If you ever wondered what astrophysicists do, the general answer would be “they try to understand how the Universe formed and what will happen to it”, while the most precise answer would be “well, it depends on the astrophysicist”. Astrophysical research is nowadays organised in various branches, each one focused on a different time and spatial scale. We have adapted our techniques to study the Universe from the nearest star, our own Sun, to the large structure where galaxies like our Milky Way are just a small contribution to the network of bright matter embedded within lots of empty space. We cannot bring the subjects of study into the lab but we can dissect them inside our computers, either with data from telescopes or with numerical simulations. Physics, Maths, and Chemistry are wisely combined to retrieve as much information as we can. Every single piece of the big puzzle of the Universe needs to be understood in order to achieve the global picture: the history of matter and life from the Big-Bang to the far future. Unravelling where we come from and how it is possible that we are here is a fundamental problem that lies at the bottom of every human’s mind, thus motivating philosophers and scientists since the earliest ages.
Extragalactic Astrophysics is the branch dedicated to the understanding of galaxies beyond our Milky Way: why and how they form, why and how they look like, why and how they develop and interact, and why and how they die. We still do not fully understand the evolutionary processes driving the lifetimes of the zoo of galaxies that populate the Universe. Galaxies may be isolated, or in groups or clusters; they may appear as pure spheroids or discs, or include a variety of structures; they may be forming stars violently or passing quietly through their lives; and the many other properties that we are progressively discovering.
The widely-known picture of a galaxy shows a central, round component (the “bulge”) surrounded by a thin disc of stars (the “disc”). Spiral arms are usually shown embedded in the disc component as well, thus the “traditional” picture of a galaxy we all have in mind. And galaxies like that do exist indeed although they represent just a fraction of all the galaxies found in the Universe. For many people it may be surprising the fact that lots of galaxies have an additional, elongated structure with the shape of a bar, made of the same composition than the rest of the galaxy, i.e., stars, gas, and dust. This “bar” is present in at least 60% of all the disc galaxies that have been observed so far, giving them the morphological classification of “barred galaxies”. Bars are therefore very common and so is it our home galaxy, the Milky Way… which is a barred galaxy as well!
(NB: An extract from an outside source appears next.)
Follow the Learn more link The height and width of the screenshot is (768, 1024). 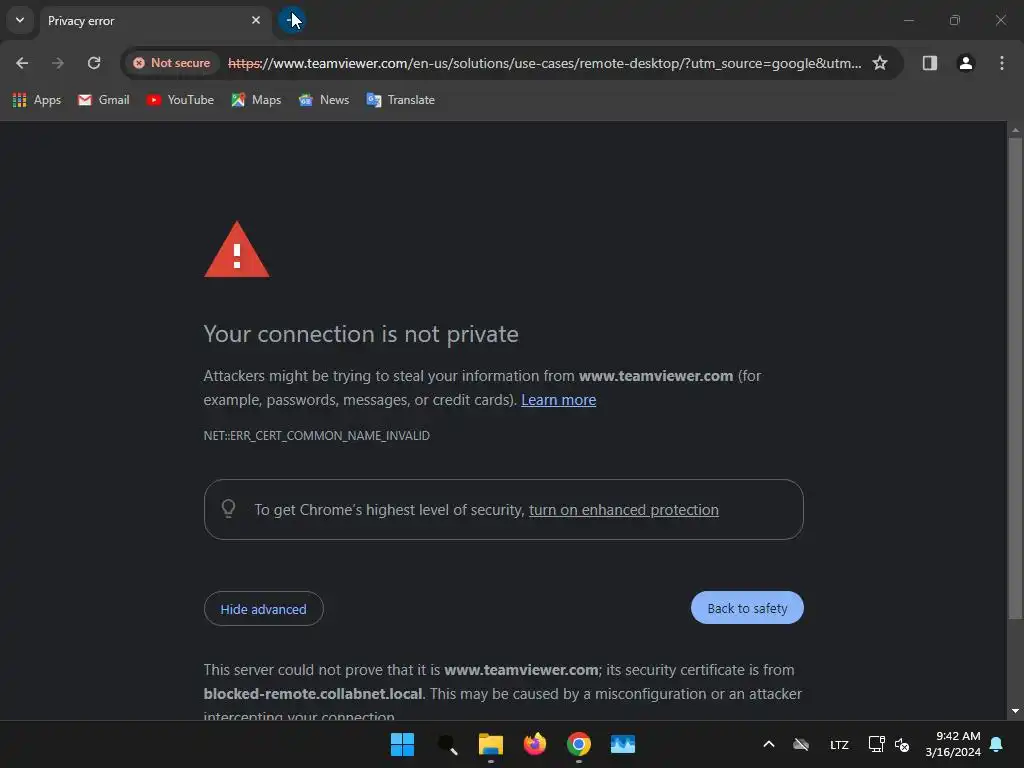(558, 400)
If the presence of a bar in a galaxy may be shocking, the fact that some galaxies contain not only one but two bars in them is overwhelming. “Double-barred galaxies” were first observed in the mid-late 1990’s, and since then astronomers have confirmed the presence of two bars in at least 50 nearby galaxies. This represents already a 20% of all the disc galaxies that live close to the Milky Way. Expectations are, however, that this fraction will increase in the future as our detection capability improves with new instrumentation, telescopes, and analysis techniques. The reason for this prediction is that, when two bars coexist in a galaxy, one of them (the “inner bar”) is usually very small and therefore difficult to detect.
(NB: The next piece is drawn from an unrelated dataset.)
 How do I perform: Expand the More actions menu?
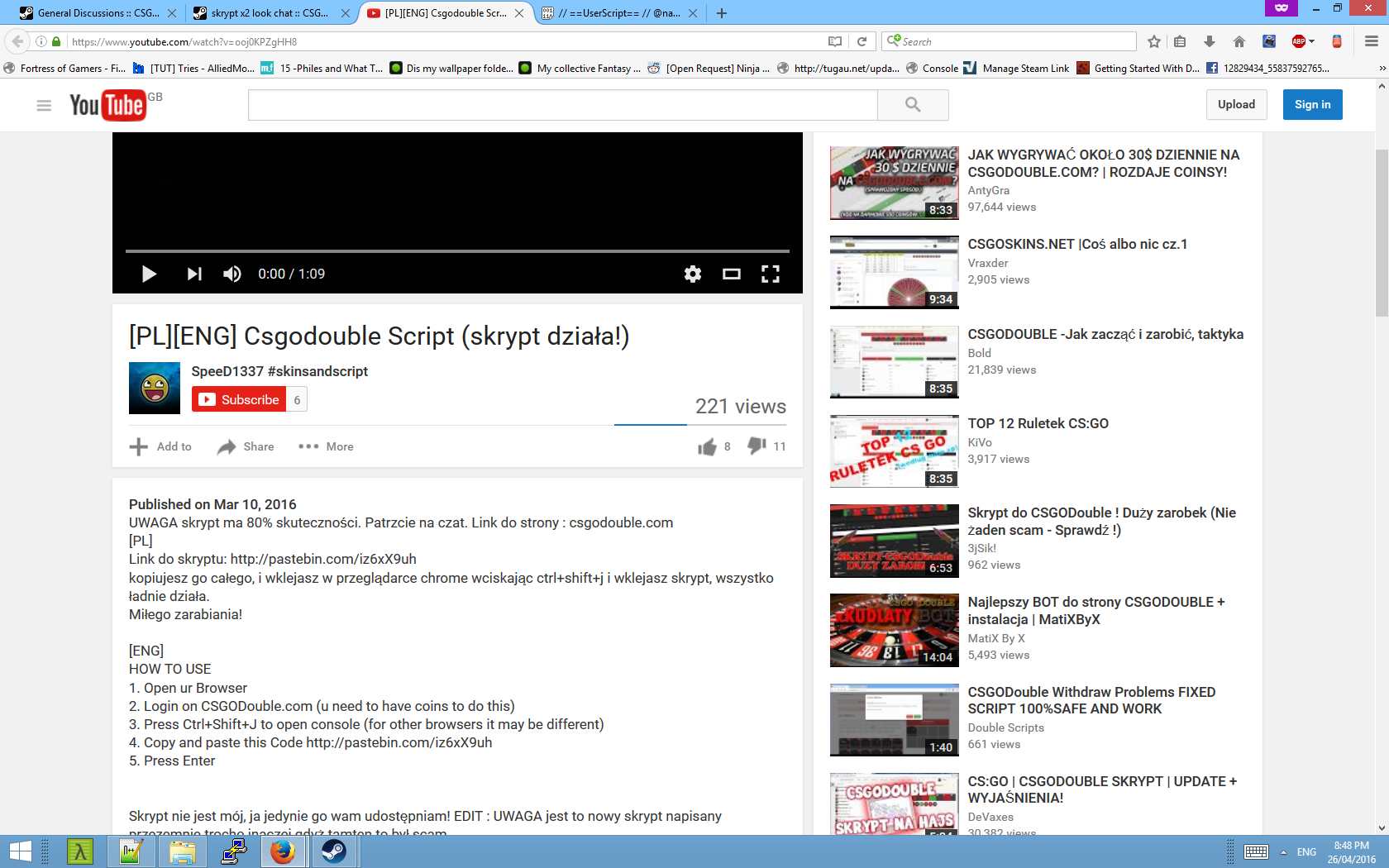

Double-barred galaxies might be playing a major role in the evolution of the Universe. Galaxies usually show some kind of “axisymmetry” (i.e., circular or rotational symmetry, like a disc itself). The presence of a non-axisymmetric structure such as the bar has great implications for the evolution of the galaxy. Bars can transport material (gas and stars) along them inwards and outwards, and this process is even more efficient when two bars are present, the consequences being that new stars are formed, the shape of the whole galaxy changes, and the central black hole is fed. We need to quantify how much the inner bars are responsible for all these processes and, therefore, to find out if they are key elements for the evolution of galaxies. But double-barred galaxies are structurally complex, with many components coexisting and overlapping. Observing these objects with enough accuracy to perform a detailed study is time-consuming, and state-of-the-art tools are needed to analyse them.
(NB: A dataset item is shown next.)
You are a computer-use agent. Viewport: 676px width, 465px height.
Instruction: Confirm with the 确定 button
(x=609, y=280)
Unfortunately there are not final answers yet: research in Extragalactic Astrophysics is happening now and there are scientists analysing data from double-barred galaxies in their computers while you are reading this post. There has been a lot of exciting progress in the last five-ten years though, thanks to the more powerful instruments that are allowing to obtain better data from complex double-barred galaxies. We know now that the big bar (“outer bar”) is formed first. Gas then flows inwards through this bar and accumulates in the centre, where new stars are born. The inner bar is shaped with these young stars and, as it happened with the outer bar, there is a gas inflow through the inner bar as well. Surprisingly, preliminary results indicate that the consequences of this latest process are mild and it does not have a noticeable effect over galaxy evolution as a whole. The fact of having two non-axisymmetric structures in a galaxy is not affecting it in a major way!
The fun has just started: new questions arise, such as the possibility of all the barred galaxies developing an inner bar at some point of their lives, or if the bars may disappear at a certain stage. Step by step, star by star, galaxy by galaxy… we will end up reproducing the whole movie of the Universe!
By Dr. Adriana de Lorenzo-Cáceres Rodríguez. School of Physics and Astronomy. University of St Andrews, Scotland, UK.